Author: Tucker Ladd
I have always been a firm believer that some of the best trout fishing in the Lower 48 can’t be accessed by plane, boat or car. These are places that are off the map, and only available to those who are willing to work for it. Backpacking and hiking has always been a popular past time in America, but it has yet to really taken hold in the angling community in terms of how and where we access fishable water. But those hearty soles that are willing to venture into one or our nations many Wilderness Areas, National Parks or National Forests will undoubtedly be greeted with solitude, beautiful surroundings, and lots of hungry trout.
The hard part is that these places aren’t marked on any map, and typically these are lakes and streams that must be fished and experienced to know if they are any good. That’s the intriguing part of backcountry fly fishing, you never know what you may find. I have been on plenty of trips that were a complete bust. The creek was to low, the lake was to shallow, the fish too small. But for every lake I find that is junk, there is another I find that is a complete jewel. These are the places that will keep you coming back for more, and pushing yourself that extra mile to get just a little farther away.
But please don’t think that these places are in any way a secret, and although I will not tell you where my honey hole is, I am happy to offer you some insight to help you how to find your own.
The answers are in the map
Because there is little information regarding backcountry lakes and streams (in terms of fishing), your best source of information is going to be a map. When selecting a lake or creek, there are a couple key characteristics that you want to look for. The map below is of the Missouri Lakes basin in the Holy Cross Wilderness. Just a short drive from Vail, CO., this is a great hike that you may want to consider trying to get more familiar with backcountry fishing.
Now this does not mean that if a prospective lake does not have all the above qualities that it is unfishable or void of life. This map is more an illustration and explanation of some important characteristics that individually or combined help create a prime trout habitat.
Don’t be afraid to go off trail
One key factor in all highcountry lakes is access. The easier it is for people to get to, the more pressure the lake or creek will see, and the tougher the fishing will be. As a result I have developed two very important rules when selecting a prospective backcountry fishing hole. First, it must be at least 5 miles from any trailhead. Most people seem to have a phobia of hiking more than 10 miles in a day. So by choosing a destination that may take a bit longer to get to, I know I am dramatically decreasing the number of other people I will see. My second rule of thumb is to find destinations that are not on a trail. Although this takes more navigating to find, and will lead to tougher hiking conditions, the end result is always worth it.

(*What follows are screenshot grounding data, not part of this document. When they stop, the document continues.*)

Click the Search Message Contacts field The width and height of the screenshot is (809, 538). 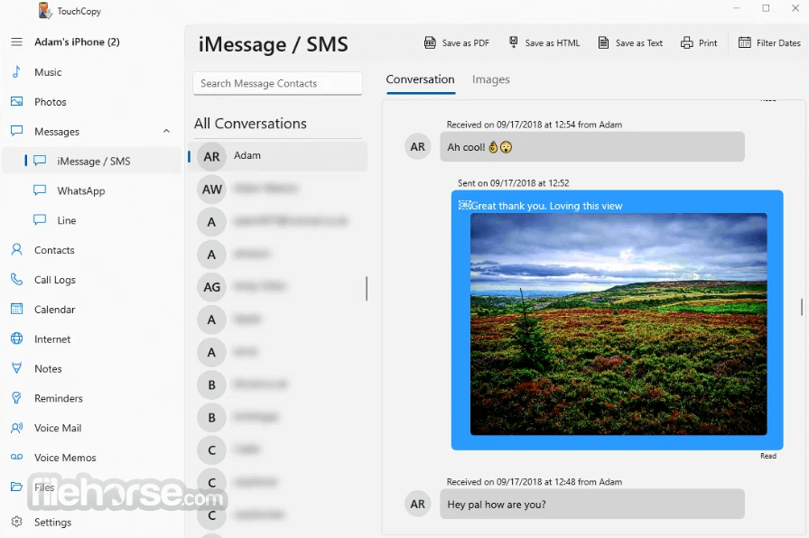pyautogui.click(x=277, y=84)
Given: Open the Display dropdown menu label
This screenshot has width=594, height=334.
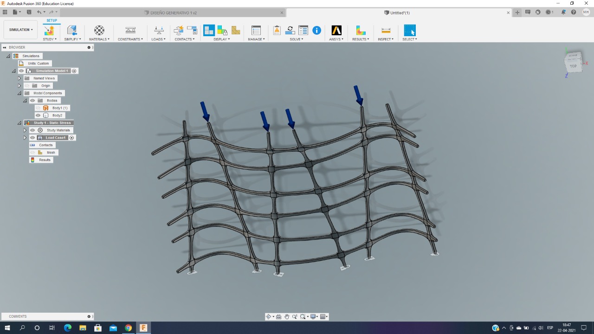Looking at the screenshot, I should coord(221,39).
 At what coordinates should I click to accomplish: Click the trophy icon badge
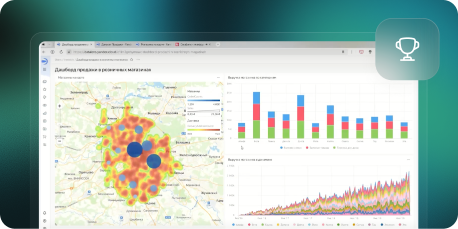tap(407, 49)
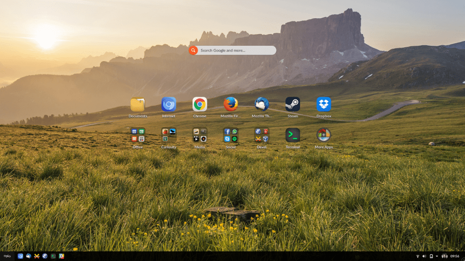Launch Chrome from the desktop
The width and height of the screenshot is (465, 261).
[x=199, y=104]
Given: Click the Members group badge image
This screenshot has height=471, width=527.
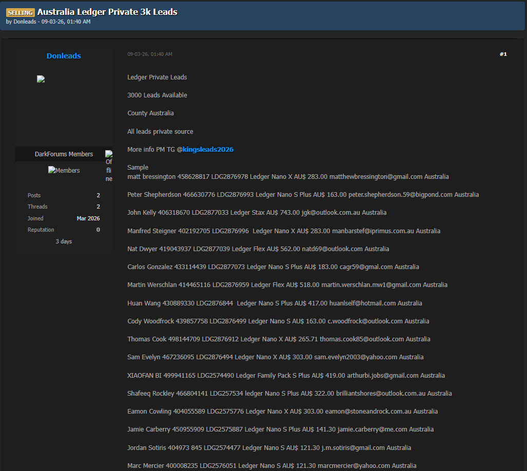Looking at the screenshot, I should coord(64,170).
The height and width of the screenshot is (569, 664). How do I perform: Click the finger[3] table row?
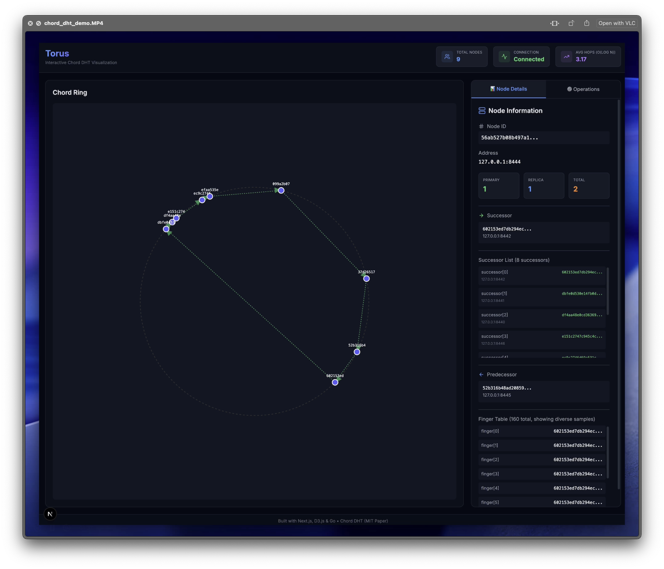pyautogui.click(x=541, y=474)

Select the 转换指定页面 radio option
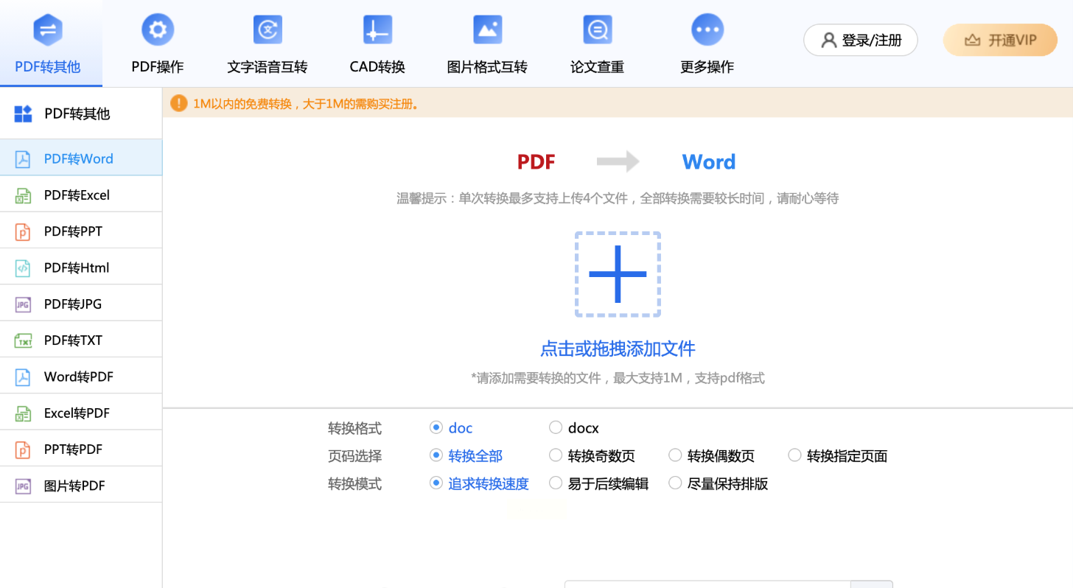pos(794,455)
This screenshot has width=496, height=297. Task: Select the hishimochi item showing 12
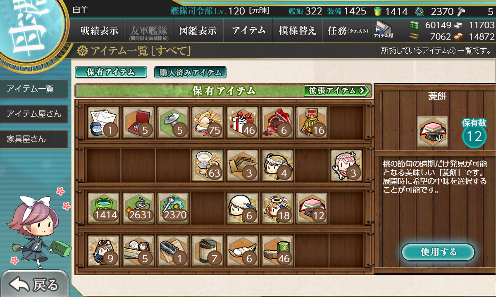(x=312, y=207)
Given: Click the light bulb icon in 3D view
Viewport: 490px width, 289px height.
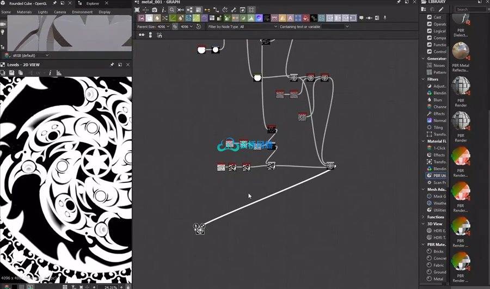Looking at the screenshot, I should pos(3,32).
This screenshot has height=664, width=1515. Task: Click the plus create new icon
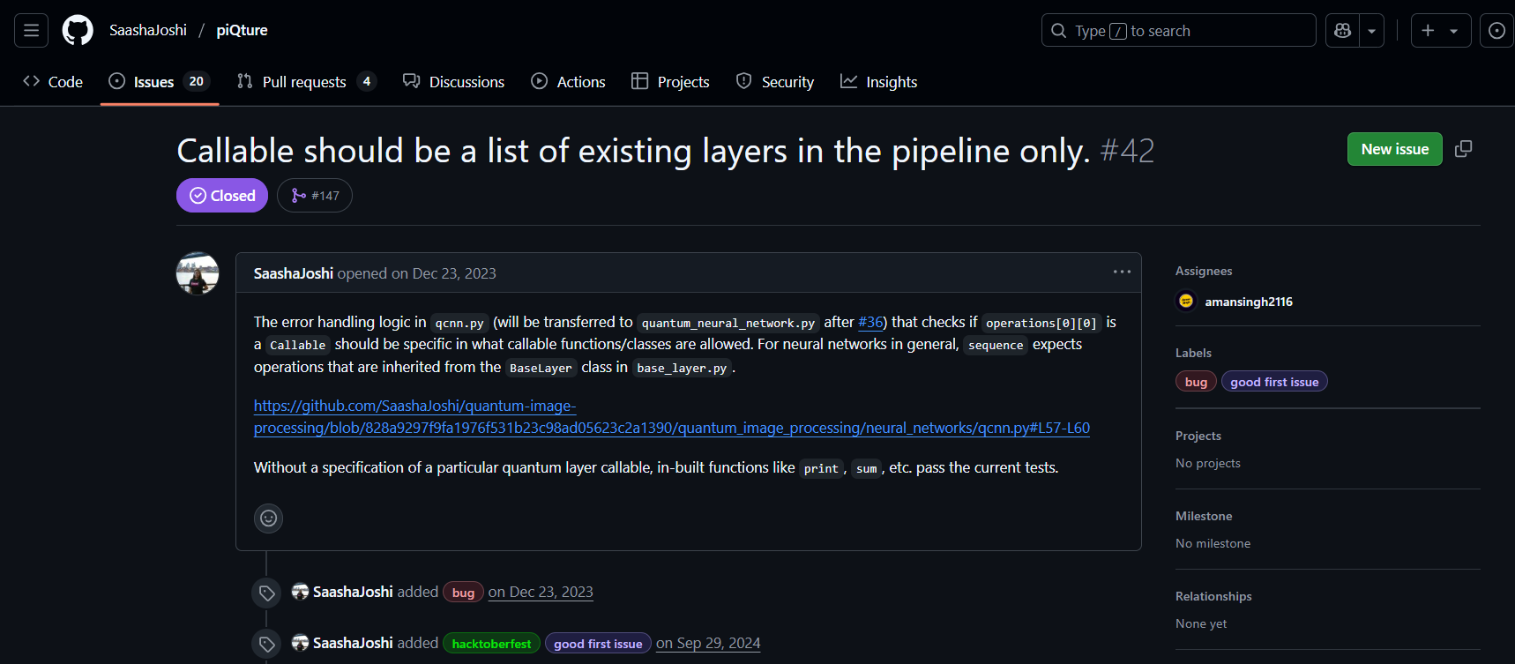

Don’t be in such a hurry, stay a while!
Although there are plenty of lakes and streams you can get to and from in a day, those are also the ones that will see the most traffic. My favorite highcountry lakes are 10-15 miles away on foot, are located in a protected Wilderness Areas or National Parks (no bikes, motorized vehicles, planes or helicopters allowed), and require multiple days to be able to fish them. Because of the remoteness and lack of access to these areas, always be sure you’re properly prepared with a map and compass, tent, sleeping bag, proper clothing, and food. So although fishing these places require more planning and work, the end result is always worth the effort.
When choosing your flies, keep it simple
When ever I head up to fish a mountain stream or lake, I will only take 1 fly box. In it I’ve got an assortment of what I like to call the “meat & potato” flies, basically a variety of my favorite basic, must have patterns. Elk Hair Caddis, Parachute Adams, Griffiths Gnats, Parachute Ants, Foam Beatles, Wooly Buggers are just a few of the staples I’m sure to have along. This also allows you to travel light on those days when you’re tying to get just a bit farther into the backcountry.
So next time you have a free day, or week-end for that matter, hold off on going to your usual fishing spot, and give the highcountry a try. I guarantee you’ll be hooked by the endless possibilities, and beautiful destinations you’re sure to find.